Vocational support Includes those services required to assist the individual obtain and maintain paid employment.

Co-existing conditions , such as arthritis, obesity, depression, spasms, contractures, pressure sores, spinal syndromes, or poorly controlled neuropathic bowel dysfunction.

The period following hospitalisation, surgery, or acute treatments.

Major life transitions such as the loss of employment, moving from school to work, relationship difficulties, illness, loss of informal support system, death/separation/divorce or retirement. However, attendant care should only be considered as a last resort after more appropriate responses such as referral to a psychologist or counsellor have been tried and have proved to be not viable

Ageing – general and specific factors related to the disability. For example, a person who has been independent in transfers and has used a manual wheelchair may over time develop early onset of arthritis or over-use syndrome because of the additional strain on their arms.

Pregnancy

Responsibility for children. There may be a need for greater flexibility in hours and the provision of services.

Access to all appropriate support , eg housing modifications

Geographical location of the individual e.g. increased travel time to specialist appointments and access to community facilities.

At work, school or study , if the appropriate level of support cannot be provided by the facility.

The person’s potential function should be considered against their life factors and the need to conserve energy for more intensive functional tasks and / or the prevention of overuse injuries. For example, a person may choose to use their energy to participate in work and therefore requires attendant care on work days, despite being capable of independence in that area.

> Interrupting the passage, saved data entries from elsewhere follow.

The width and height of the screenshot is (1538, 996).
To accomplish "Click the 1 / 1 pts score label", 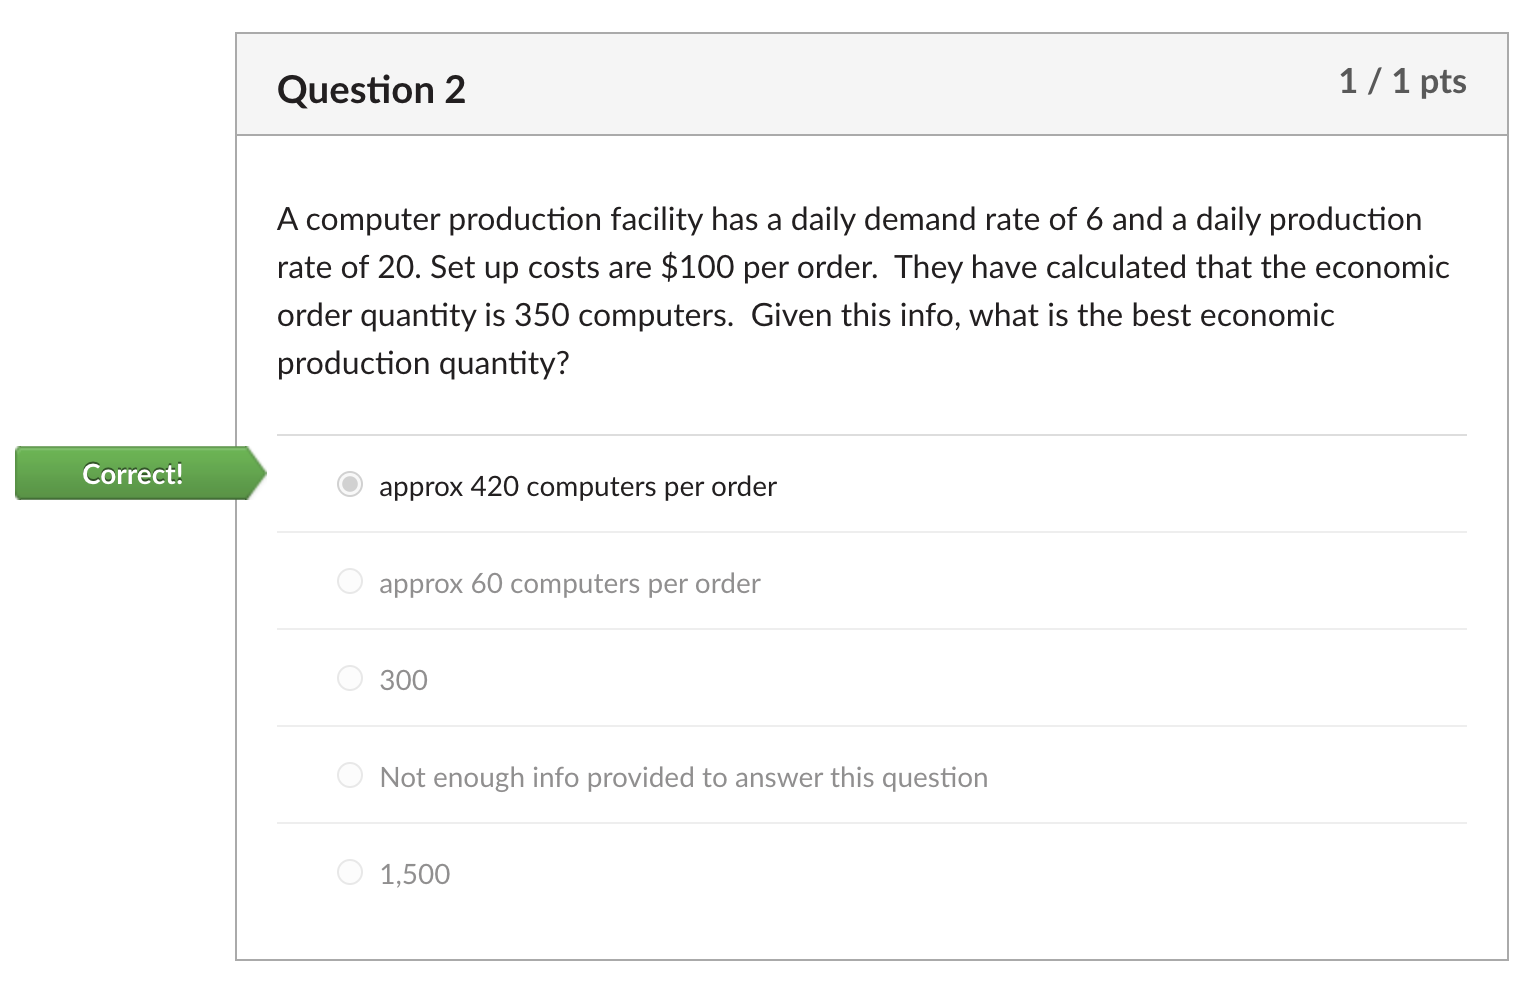I will [x=1402, y=82].
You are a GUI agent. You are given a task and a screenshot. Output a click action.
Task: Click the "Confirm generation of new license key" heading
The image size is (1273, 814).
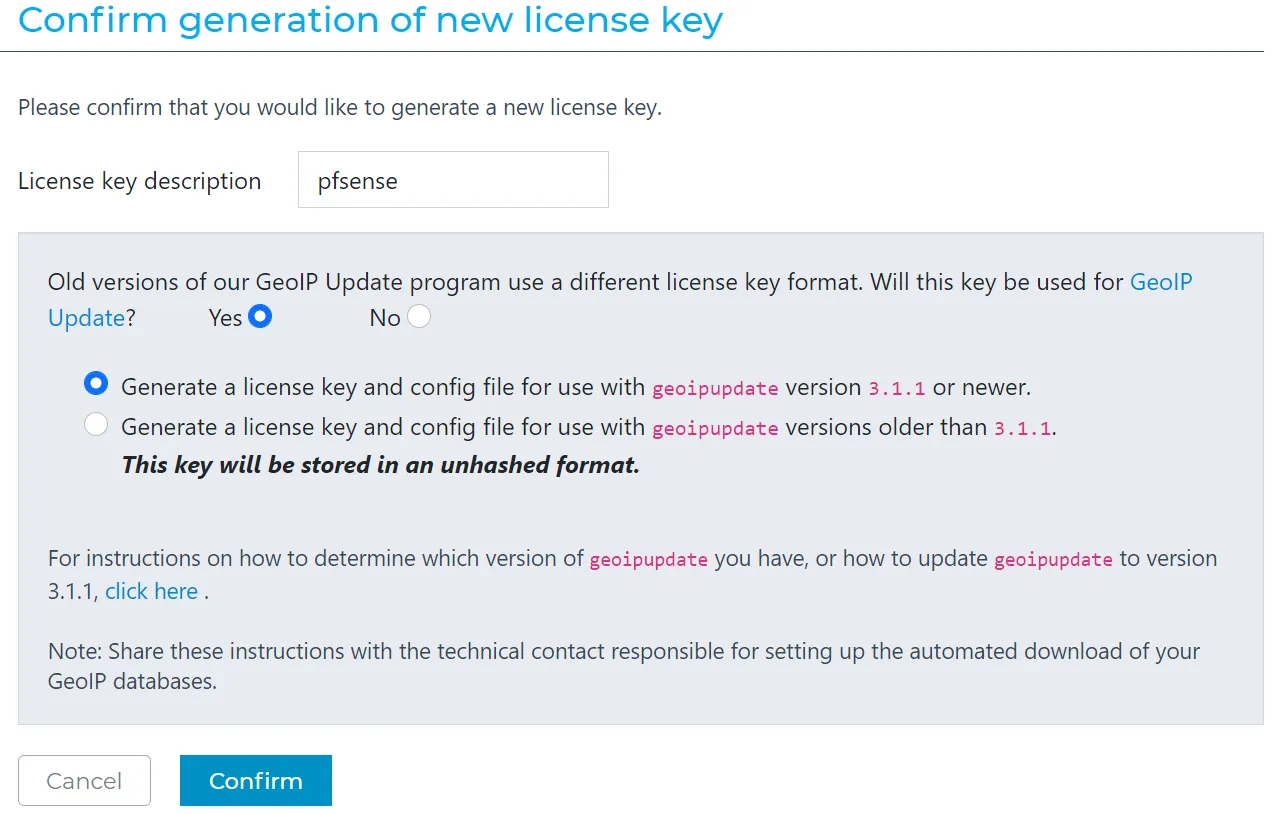[370, 20]
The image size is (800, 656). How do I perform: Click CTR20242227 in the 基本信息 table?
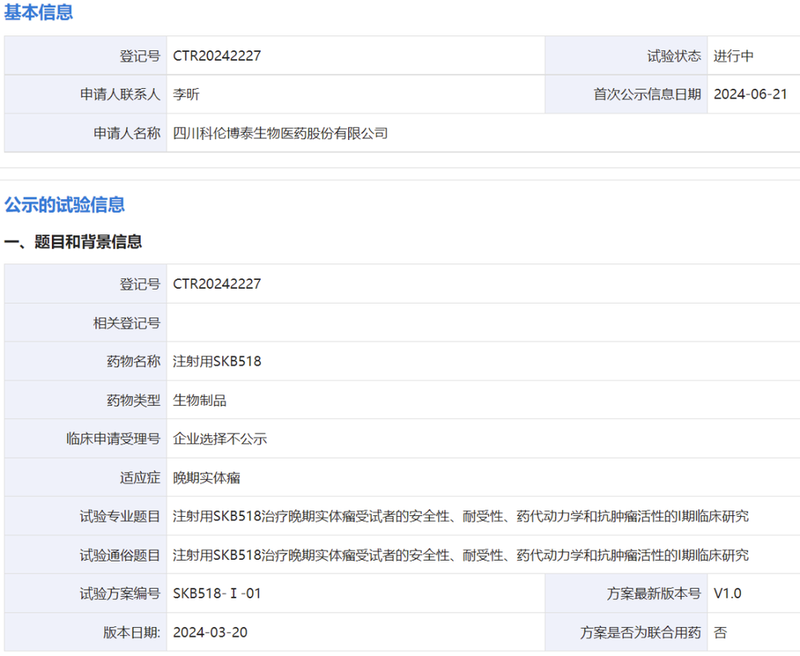216,56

Potential for harm – some people can actually harm themselves by doing things independently that other people with the same level of injury would have an attendant carer support them with. For example, a person transferring independently can inadvertently damage their skin through a shearing motion, which they don’t notice because of lack of sensation. If this person also has very little attendant care, the damage may go unnoticed for some time, thereby risking infection and major skin breakdown.

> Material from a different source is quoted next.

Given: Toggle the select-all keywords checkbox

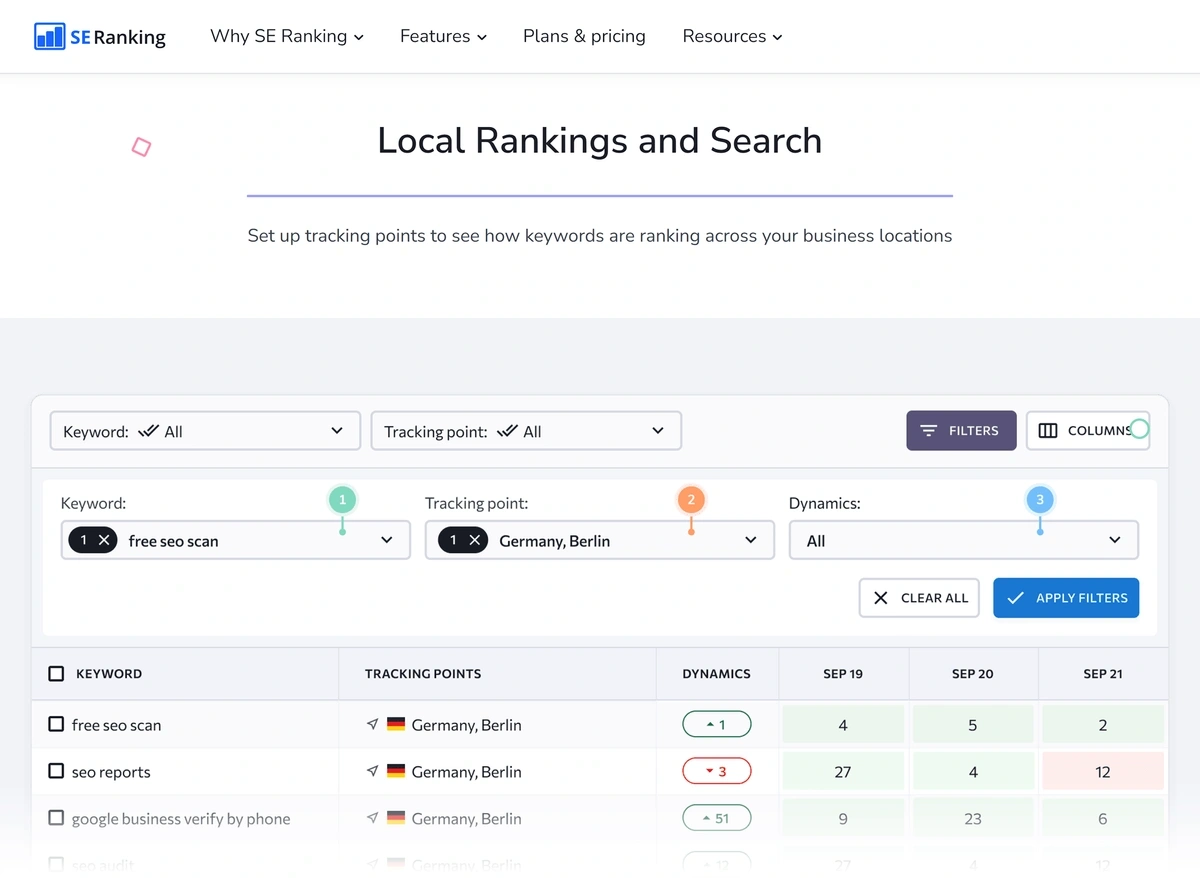Looking at the screenshot, I should 56,673.
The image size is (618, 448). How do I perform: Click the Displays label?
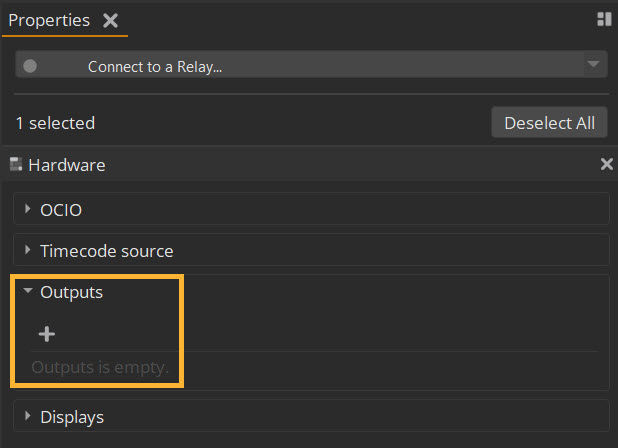coord(72,417)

Extreme independence leading to possible self-harm should be considered before approving any request for amounts of attendant care significantly below the recommendations in these Guidelines.

Conversely, some people may ask for an attendant carer to help them with tasks that others with the same level of injury carry out independently. In such cases, options for building up the person’s confidence and belief in their abilities, and some social contact with others with a similar level of injury would be a more appropriate response than increasing the amount of attendant care.

Recommendations for attendant care

There are sixteen sets of recommendations corresponding to different types of spinal cord injury.

The different spinal cord injury classifications

Each type of spinal cord injury classification listed below is linked to a description of abilities and types of assistance typically required, and the recommended total hours of human support the injured person would need.

The recommendations are based on:

 the level of injury to the person’s spinal cord  an assessment of the person’s upper extremity motor function and related motor scores using the American Spinal Injury Association (ASIA) Standard Neurological Classification of Spinal Cord Injury  an assessment of the person’s ability to walk.

The recommended hours of human support are for a ‘typical’ person with a spinal cord injury who lives independently (alone or with others) in the community in an appropriately modified environment.

When assessing a person’s support needs, individual circumstances will always need to be taken into account.

There are a range of factors that can put a person outside the range typically required by people with the same level of injury.